Drei Viertel des Publikums sind über 25 Jahre alt – eine Seltenheit in einer Saison, in der unter 25-Jährige Hits wie „Obsession“ und „Backrooms“ befeuert haben. Am zweiten Wochenende hatte sich das Geschlechterverhältnis auf fast 50/50 eingependelt, was auf eine breite Anziehungskraft über das typische Action-Abenteuer-Publikum hinaus hindeutet.
Memes – insbesondere Matt Damons gequälter Gesichtsausdruck, als Odysseus den Gesang der Sirenen hört, und Robert Pattinsons öliger Freier, der verlangt: „Holt diese BETTLER hier raus!“ – haben jüngere Zuschauer angezogen, auch wenn das Kernpublikum des Films älter bleibt.
Der Film hebt sich von einem Sommerprogramm ab, das von Franchise-Einträgen geprägt war, die keine Event-Atmosphäre erzeugen konnten. „Supergirl“, „Masters of the Universe“ und „Toy Story 5“ blieben unter den Erwartungen oder floppten – ein Zeichen für eine Abkehr von vorbestimmten IP-getriebenen Blockbustern.

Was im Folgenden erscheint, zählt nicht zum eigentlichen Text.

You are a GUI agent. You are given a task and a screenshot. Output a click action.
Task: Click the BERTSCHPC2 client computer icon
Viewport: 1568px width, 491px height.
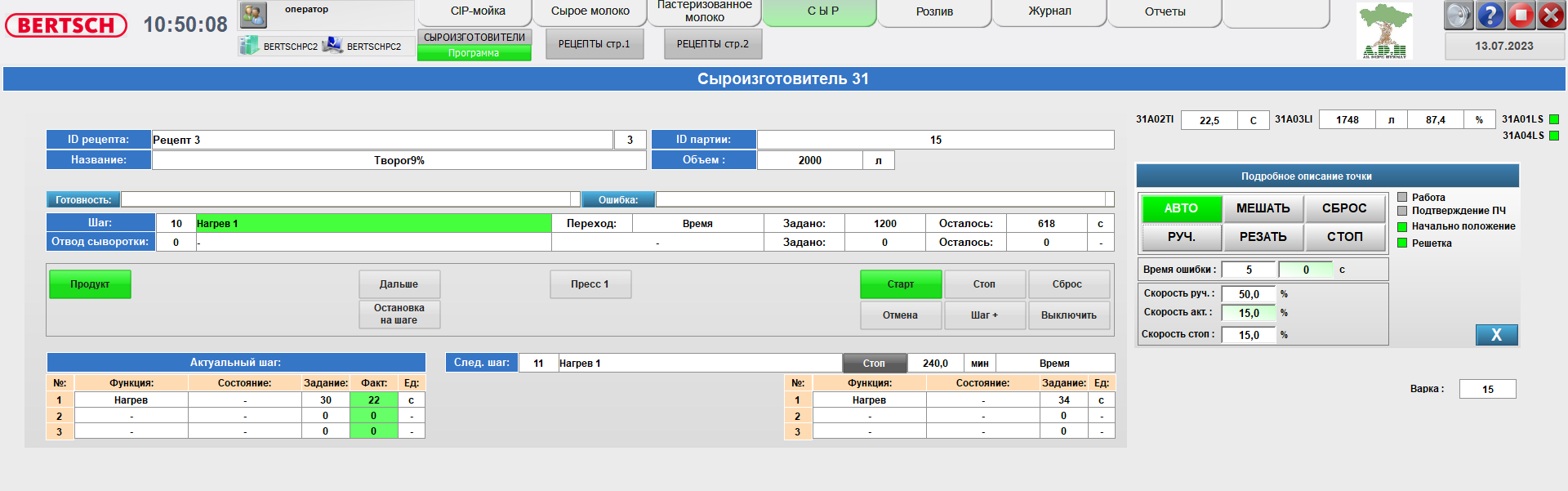(332, 46)
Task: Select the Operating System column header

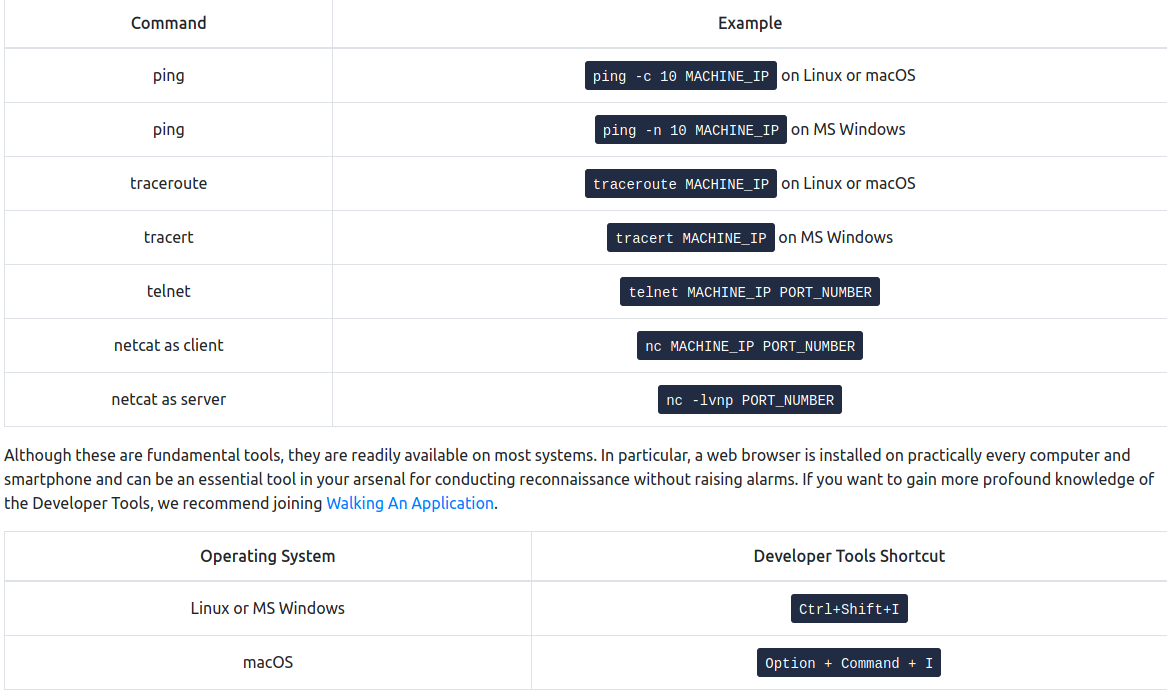Action: click(x=267, y=556)
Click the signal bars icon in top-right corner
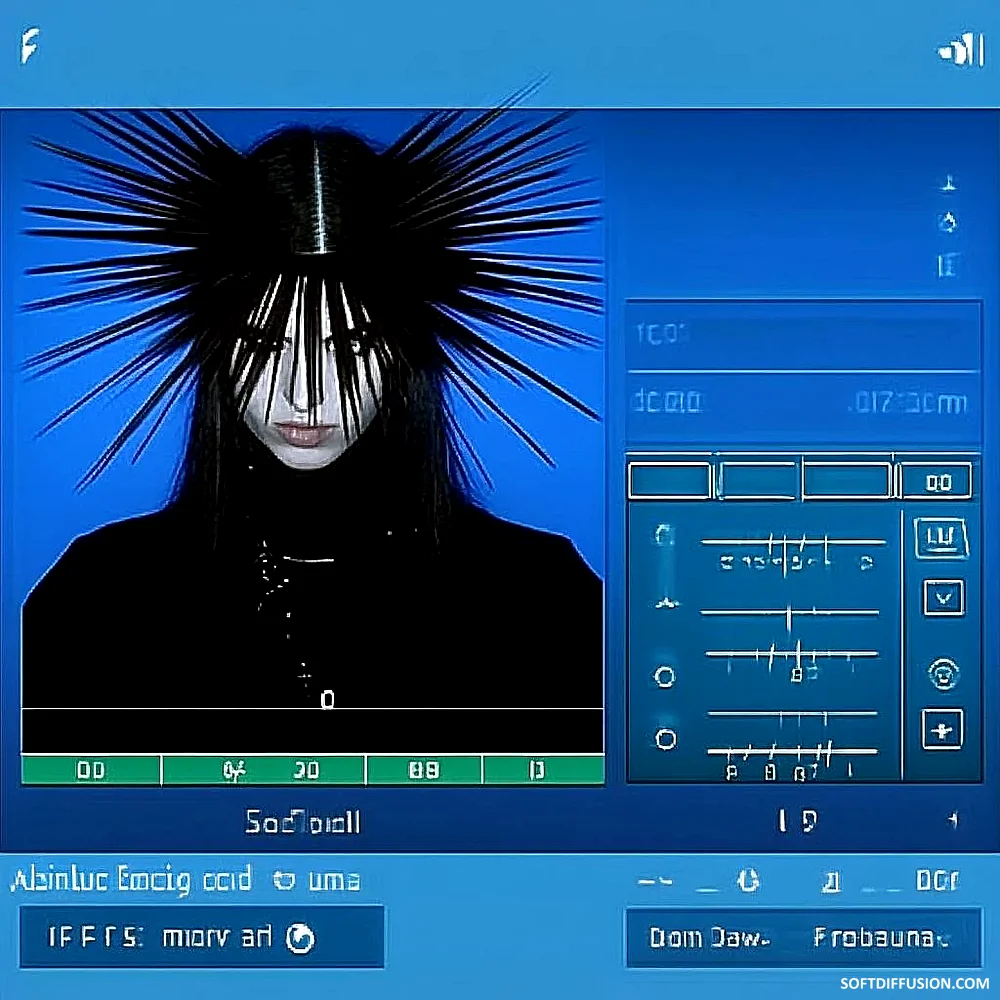Screen dimensions: 1000x1000 pyautogui.click(x=961, y=51)
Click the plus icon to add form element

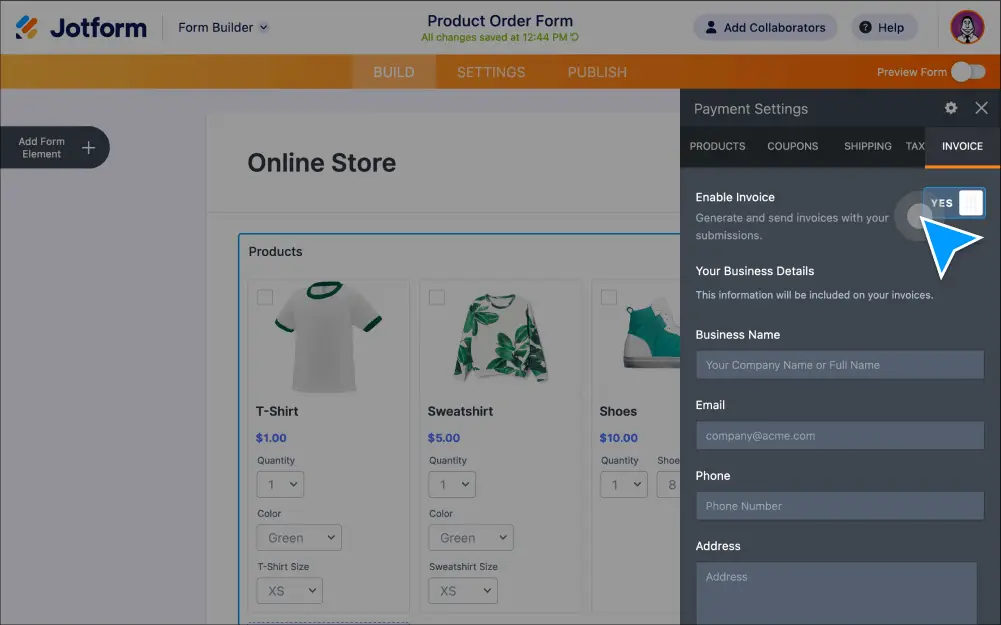[x=88, y=148]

Eine ausführliche Kritik in der London Review of Books von der Altphilologin und „Odyssee“-Übersetzerin Emily Wilson entfachte einen Sturm. Sie bemängelte Nolans Abweichungen von Homer, thematische Vereinfachungen und blinde Flecken bei Rasse und Geschlecht, was zu konkurrierenden Essays von Filmkritikern und Akademikern führte.
Die Gegenreaktion belebte den immerwährenden Vorwurf wieder, dass Nolan weibliche Figuren vernachlässigt. Anne Hathaways Penelope reiht sich in ihre Rollen in „The Dark Knight Rises“ und „Interstellar“ als eine seiner stärkeren Figuren ein, doch Kritiker merken an, dass seine Frauen fast immer als Ehefrauen oder Ehefrau-Figuren auftauchen, oft marginalisiert im Vergleich zum Originaltext.
Nolans Beharren darauf, komplett mit IMAX-Kameras zu drehen, wobei native Projektion nur in etwa 30 Kinos weltweit verfügbar ist, hat eine Debatte über elitäres Spektakel versus Showmanship entfacht, die das Angebot übersteigt.
Trotz des Hypes, einschließlich eines gescheiterten rechtsgerichteten Kulturkampfes vor dem Start, der verpuffte, als das Publikum Elon Musks Empörung ignorierte, wirkt der Diskurs um „Odyssee“ ungewöhnlich ernsthaft. Der Film ist zu einem seltenen monokulturellen Ereignis geworden – das die Größe eines Epos der 1950er Jahre mit der Sättigung moderner Online-Gespräche verbindet – und eine Erinnerung daran, dass gemeinschaftliches Kinogehen und leidenschaftliche Debatten nach der Vorstellung immer noch lebendig sein können.